A record that distorts, delights, and entrances...

A house of mirrors can be a fun and terrifying thing. At times, the images can be funny and other times grotesque. It just depends on your mood. The title also reflects Neil Cowley’s relationship with the piano. Over the years it has been his best friend, and worst enemy. The fun and the painful.

Throughout the album you can hear it be both. There are times when Cowley is gently caressing the keys. On ‘Just Above it All’ the notes gracefully glide from his fingers. The music that underpins this glorious playing is filled with frustrated synth motifs and skittering beats. Despite the ease in which Cowley plays, ‘Just Above it All’ hints that this is not always a symbiotic process. And this is the real joy to the album. Normally we are shown musicians in love with their instrument. They ease the music from it gently or thrash and bash it until it gives them what they need. Here Cowley is show that this isn’t always the case. That some days, as much as he tries, the inspiration doesn’t come.

These frustrations come to a head in ‘Souls of the S-Bahn’. The song is ultimately about weary people on the underground, the field recordings really hammer this home, but the Cowley also has a weary way about him. The playing is proficient but lethargic. On this day, his love for creating was still high, but his love of playing might not have been.

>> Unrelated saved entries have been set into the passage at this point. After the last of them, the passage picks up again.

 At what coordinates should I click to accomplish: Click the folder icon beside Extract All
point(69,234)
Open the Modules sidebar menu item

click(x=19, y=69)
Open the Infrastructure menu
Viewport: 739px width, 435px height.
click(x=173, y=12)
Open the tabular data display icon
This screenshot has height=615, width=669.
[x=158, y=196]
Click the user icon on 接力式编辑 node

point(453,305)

At its core ‘Hall Of Mirrors’ is about Neil Cowley’s relationship with the piano. This a delicate album filled with as many weighty pauses as it is bombastic phrases. It’s an album that show Cowley hasn’t lost his ear for a killer melody; in fact, it might have got sharper. My favourite thing about the album is how effortless it all sounds. Which means, it really isn’t. There is some complex stuff happening just below the surface and when you start to delve into it, that’s when the real joy of album comes from. Just like a real hall of mirrors some of the playing is beautiful, fun, haunting and terrifying. But this is what we’ve come to expect from Cowley.